Works with any OpenAI-compatible API endpoint (OpenRouter, OpenAI, local via LM Studio).

| Parameter | Default | Description |
|-----------|---------|-------------|
| `api_key` | required | Your API key |
| `model` | `google/gemini-2.5-flash` | Any model on OpenRouter |
| `user_context` | `{}` | Dict with `name` key to resolve "I/me/my" |

---

## Architecture

```
Natural Language
      ↓
LLMExtractor (or rule-based Extractor)
      ↓
(entity, attribute, value) tuples
      ↓
BayesianUpdater → surprise score → posterior distribution
      ↓
Dimension (probability distribution)   +   Delta (immutable history)
      ↓                                          ↓
WorldModel (in-memory cache)          DeltaLog (SQLite)
      ↓
PersistenceLayer (SQLite — survives restarts)
```

**Key properties:**
- O(1) per-attribute reads — dictionary lookup, not vector search
- O(k) writes — multiply k floats, normalise (k = number of known values, typically < 10)
- Append-only delta log
- Zero external dependencies

---

## Where Nous Fits (and Where It Doesn't)

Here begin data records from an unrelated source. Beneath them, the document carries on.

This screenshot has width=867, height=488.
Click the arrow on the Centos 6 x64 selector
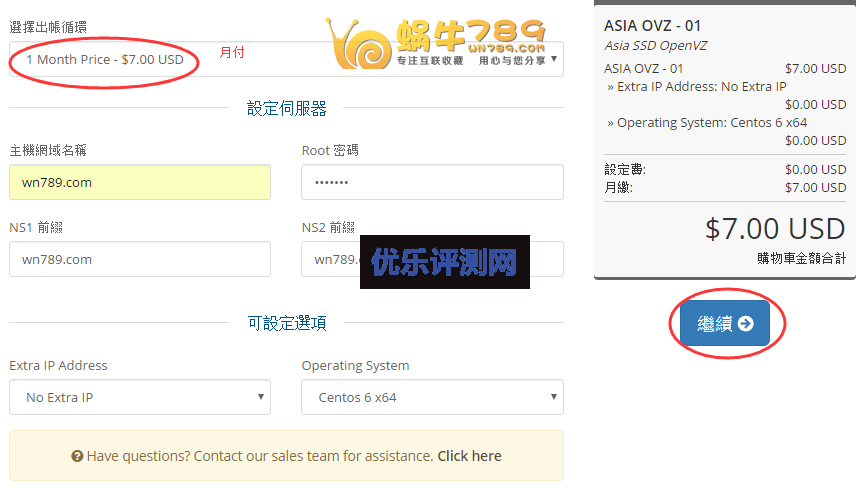point(553,396)
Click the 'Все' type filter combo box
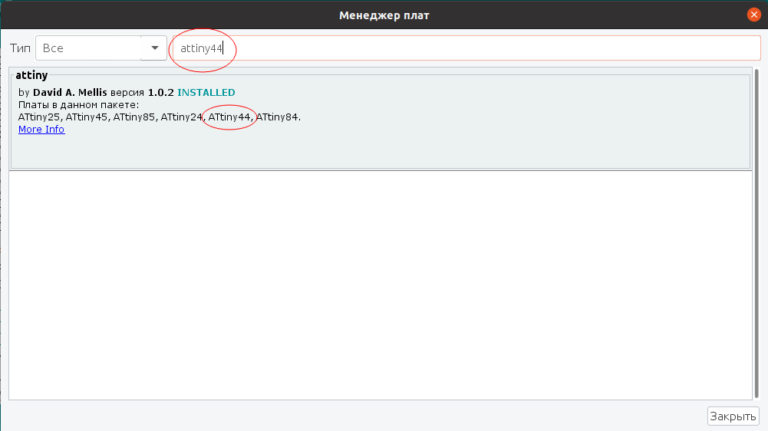The width and height of the screenshot is (768, 431). click(88, 48)
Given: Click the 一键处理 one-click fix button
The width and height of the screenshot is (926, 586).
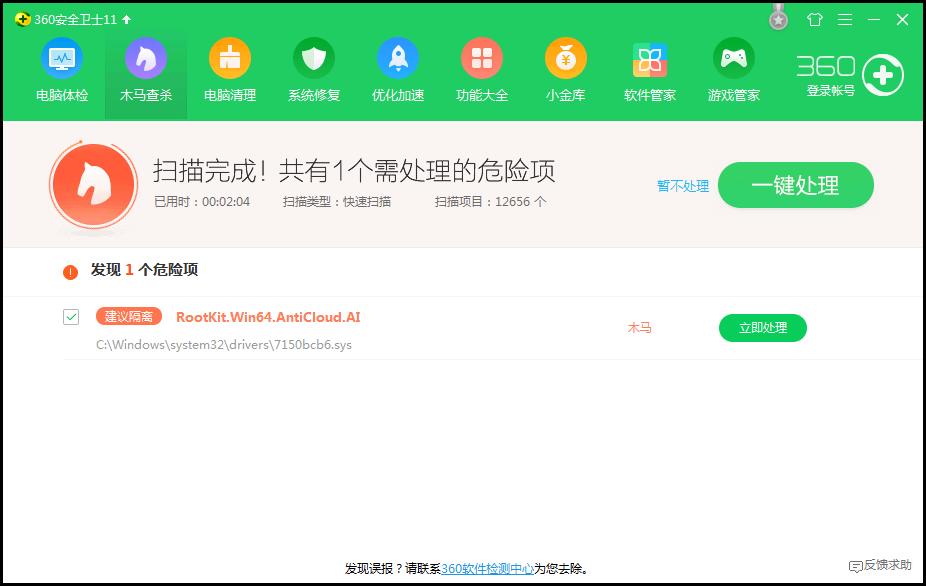Looking at the screenshot, I should (795, 185).
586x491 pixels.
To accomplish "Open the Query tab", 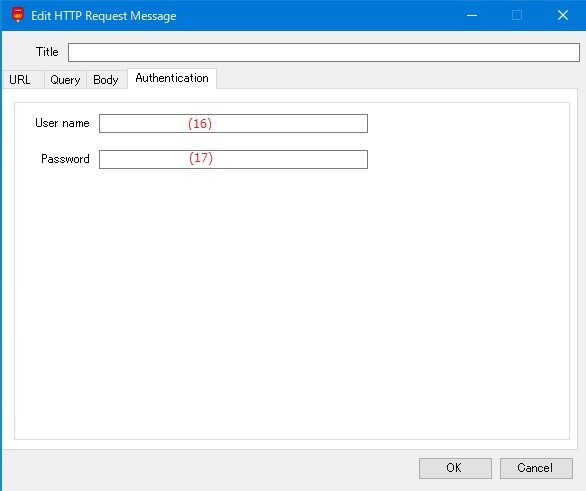I will (x=65, y=80).
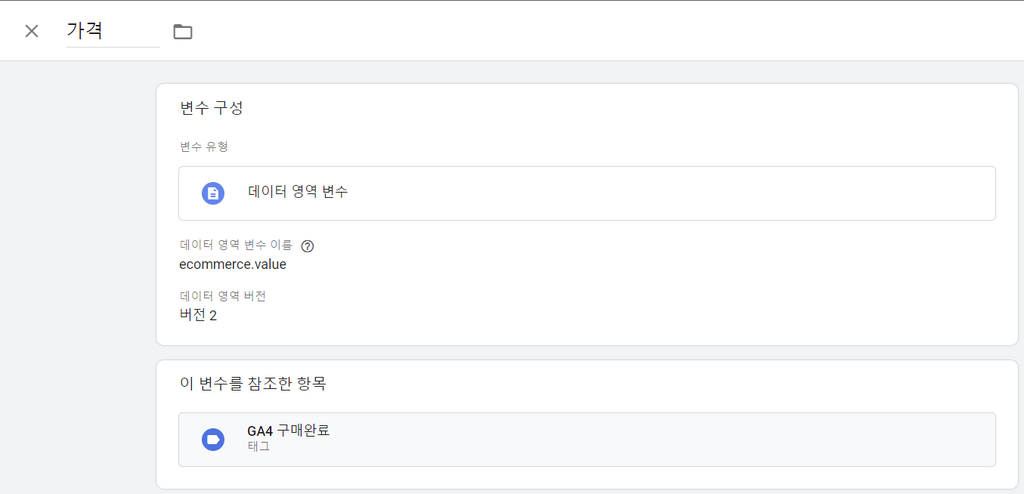Click the 변수 구성 section heading
The image size is (1024, 494).
[x=212, y=108]
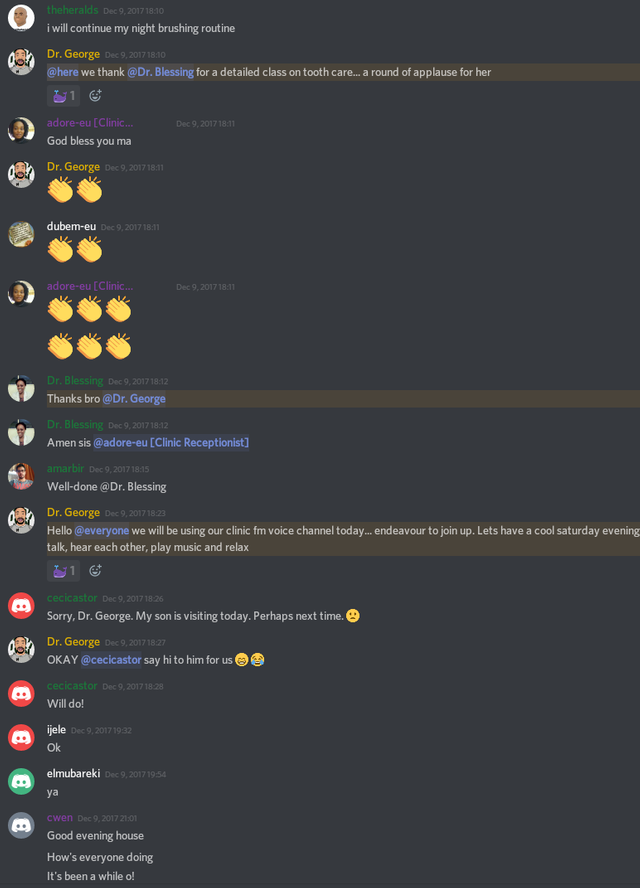Open cecicastor's red Discord avatar on the Sorry message

(x=22, y=605)
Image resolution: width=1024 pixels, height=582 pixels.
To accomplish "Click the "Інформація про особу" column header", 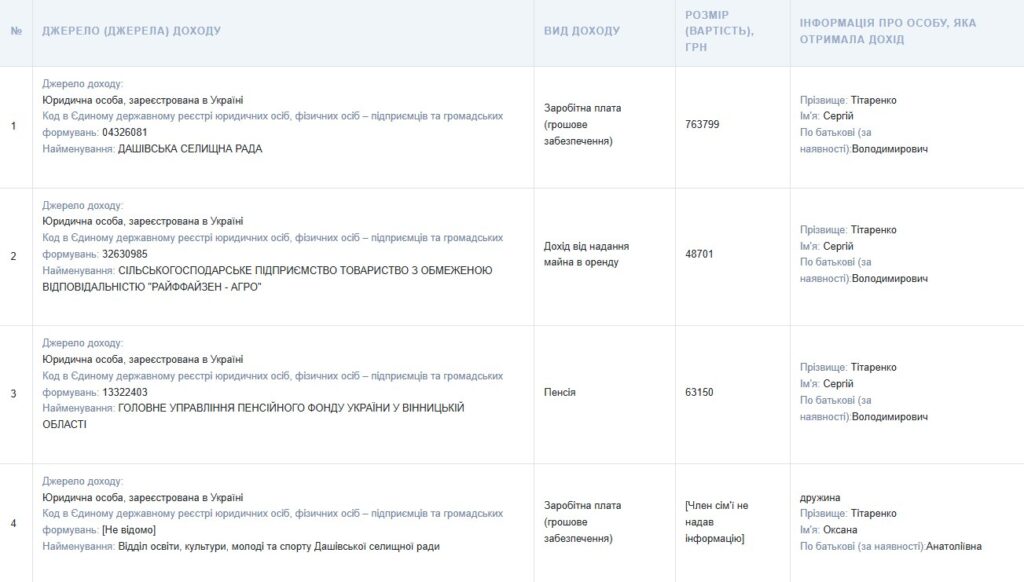I will pyautogui.click(x=887, y=31).
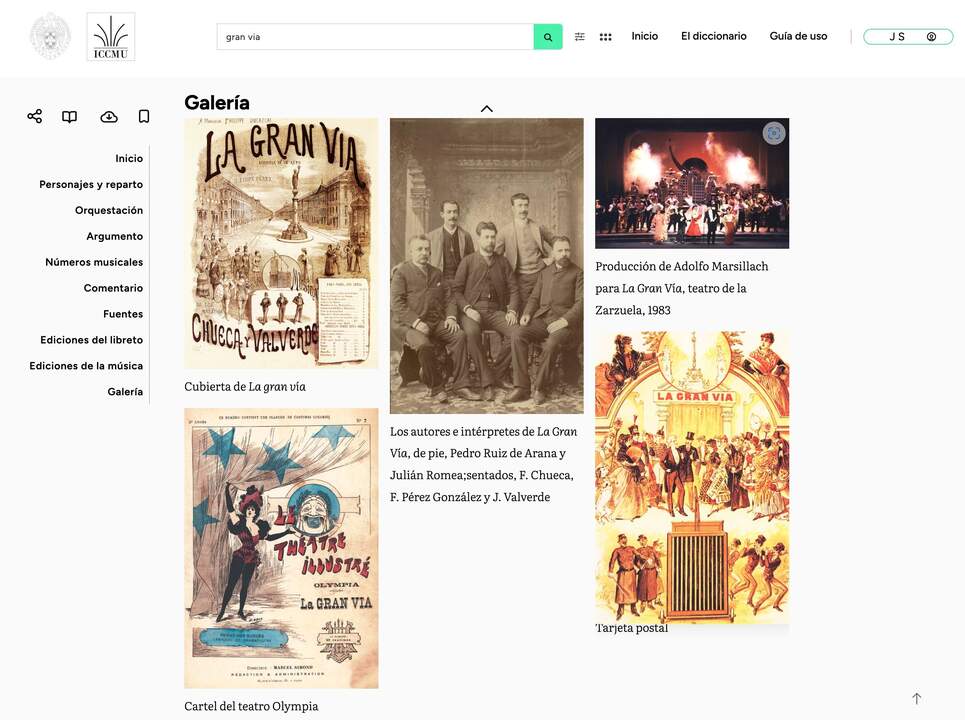
Task: Click the green search magnifier button
Action: 548,37
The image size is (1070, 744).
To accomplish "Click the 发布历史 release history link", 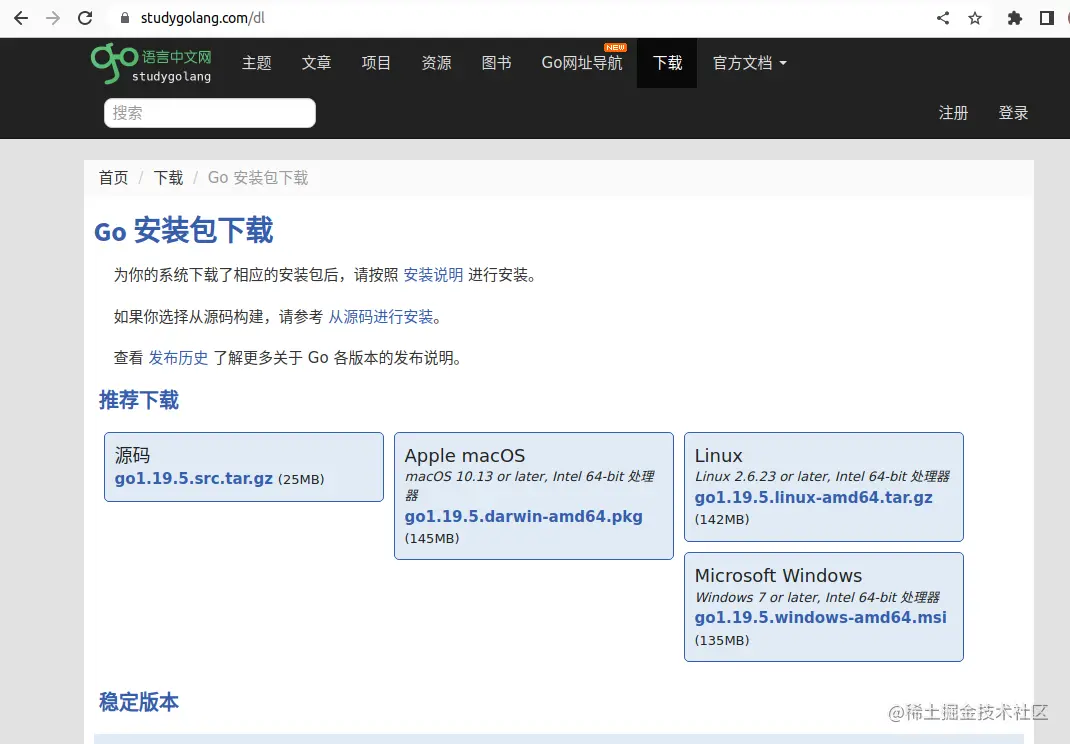I will [178, 357].
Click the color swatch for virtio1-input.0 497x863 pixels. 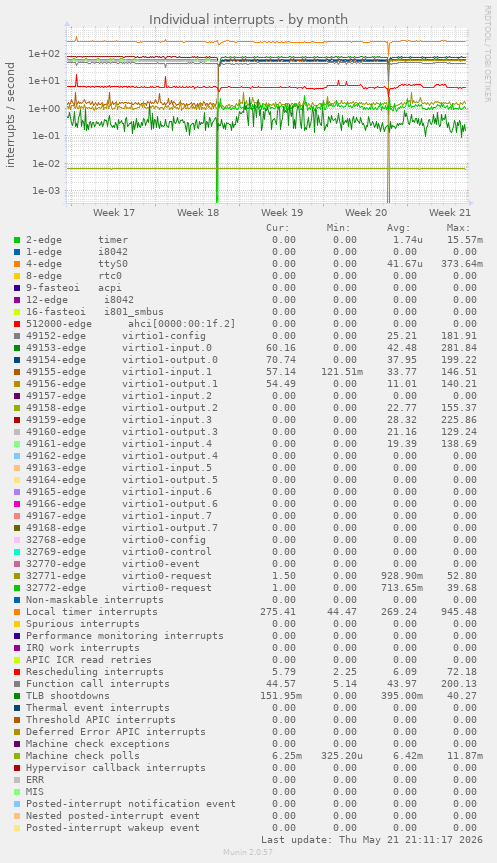[17, 348]
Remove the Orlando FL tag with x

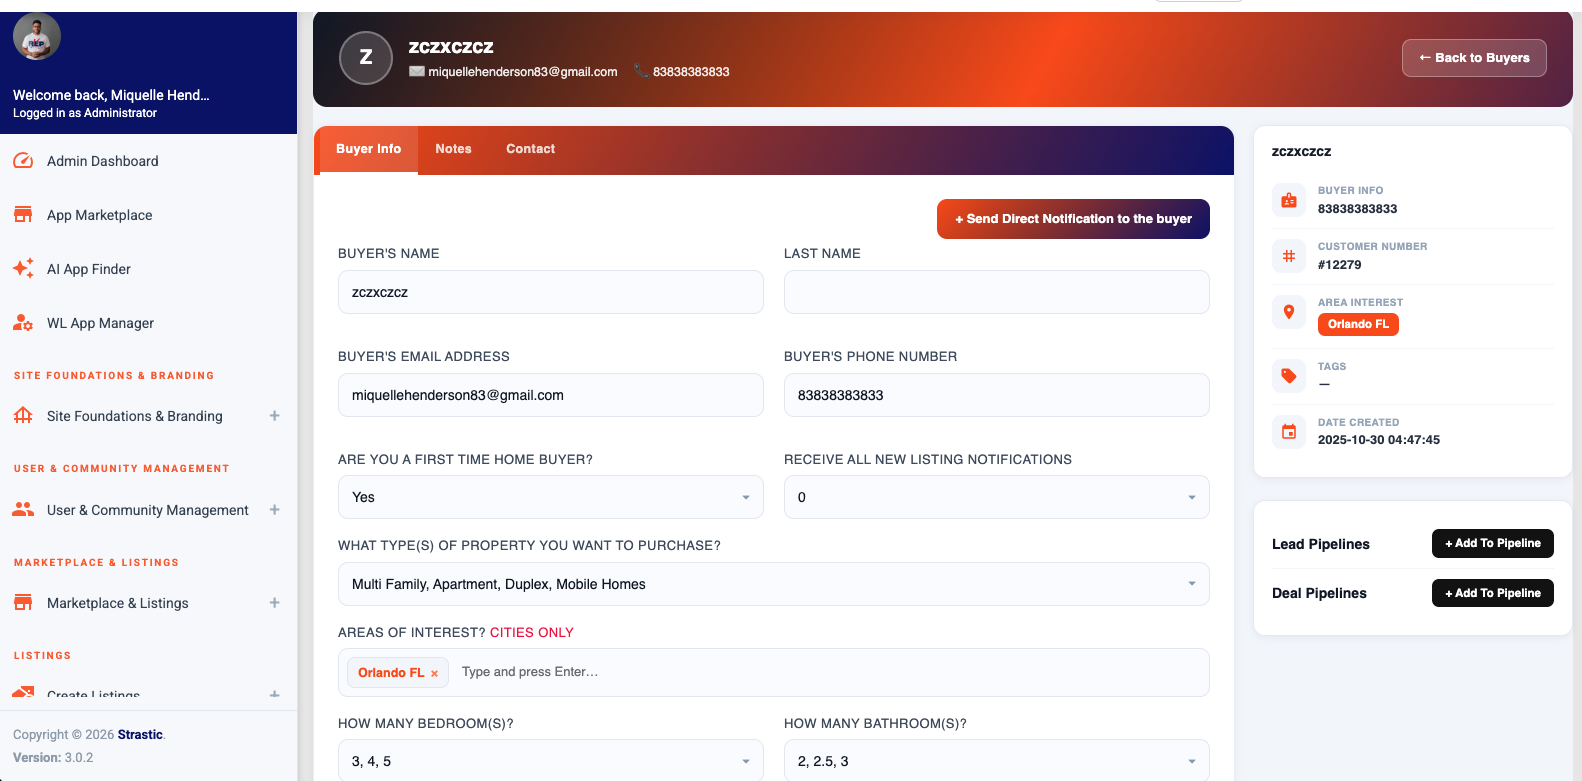[x=434, y=674]
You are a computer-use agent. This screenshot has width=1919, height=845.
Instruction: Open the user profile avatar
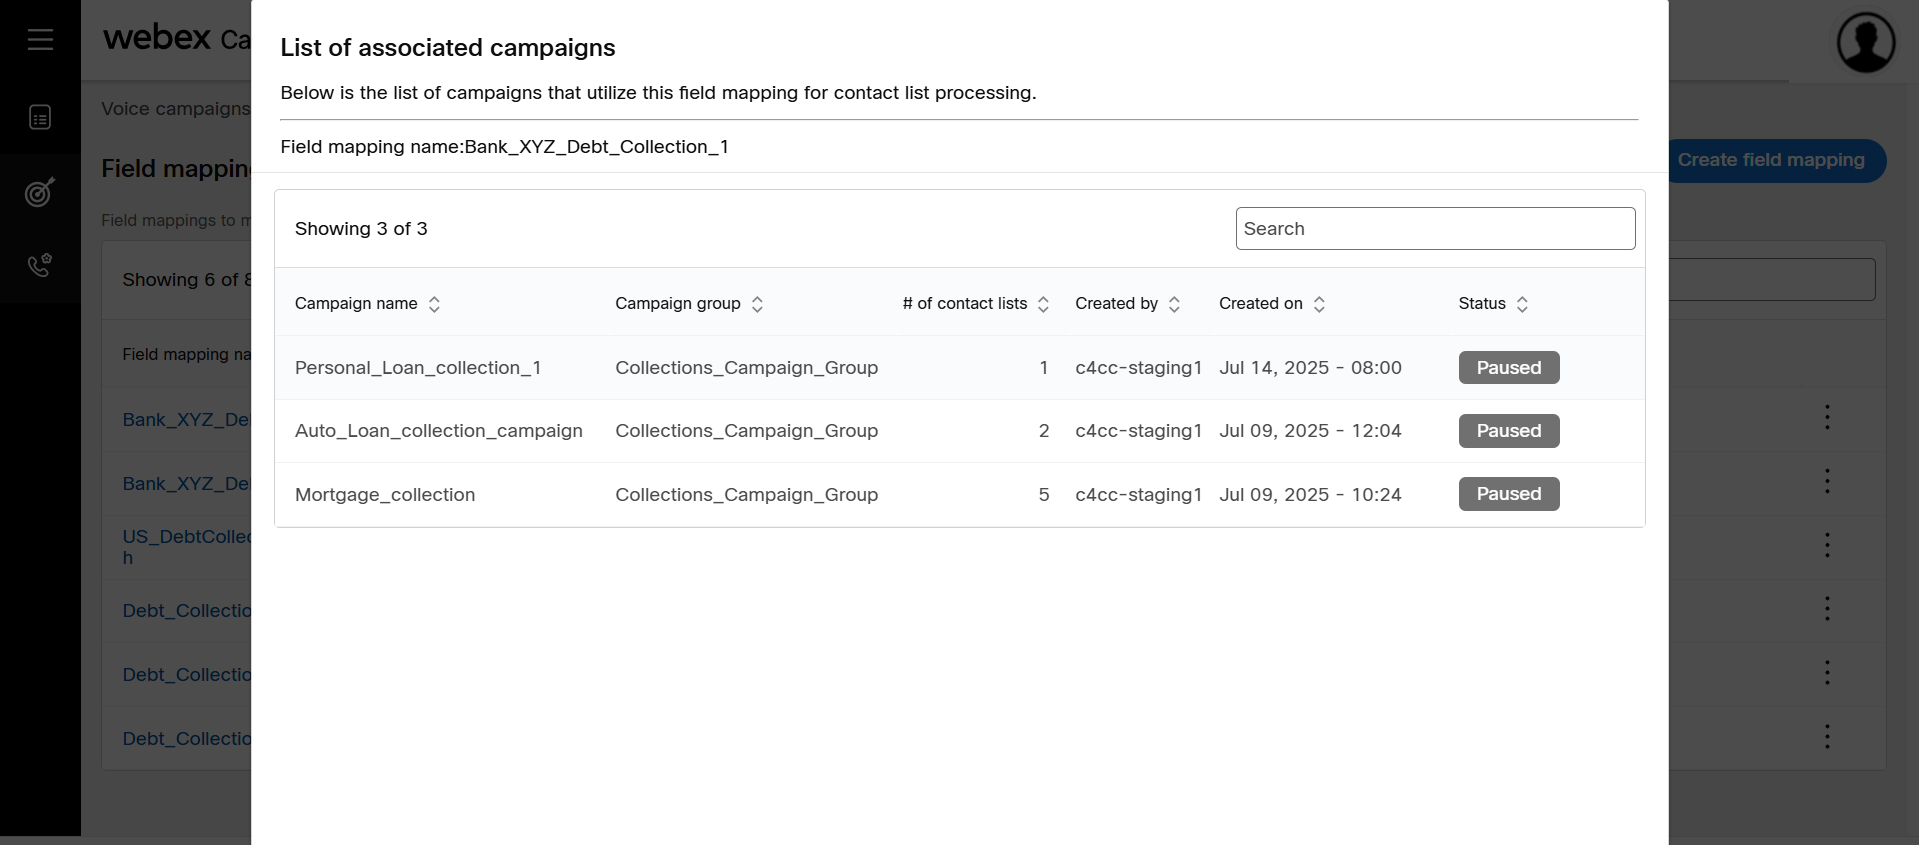click(1865, 42)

| Problem | Vector DB | Knowledge Graph | nous-state |
|---------|-----------|-----------------|------------|
| Contradictory facts | Stores both, LLM decides | Manual conflict rules | Bayesian update (automatic) |
| Stale high-confidence facts | Still retrieved | Still in graph | Probability mass shifts |
| "Why does agent believe X?" | Not possible | Requires audit log | Native (delta history) |
| Multi-hop relational queries | ❌ | ✅ Native | ❌ |
| Semantic document retrieval | ✅ Native | ❌ | ❌ |
| Per-attribute read cost | O(n) ANN search | O(edges) traversal | O(1) dict lookup |

---

## Research Status

This is research-stage code. The preprint ([arXiv:2606.22030](https://arxiv.org/abs/2606.22030)) describes this
as a first public report — not a final or fully audited result. Ablations, a second benchmark
(LongMemEval), and broader backbone evaluation are planned as immediate next steps and will be
reported in a future revision.

The `benchmark/` directory contains the evaluation code that produced the LoCoMo numbers in
the paper. See [`benchmark/README.md`](benchmark/README.md) for reproduction instructions.

---

## License

MIT — see [LICENSE](LICENSE).

## Contributing

Issues and PRs welcome. If you hit a real-world edge case, opening an issue is genuinely valuable.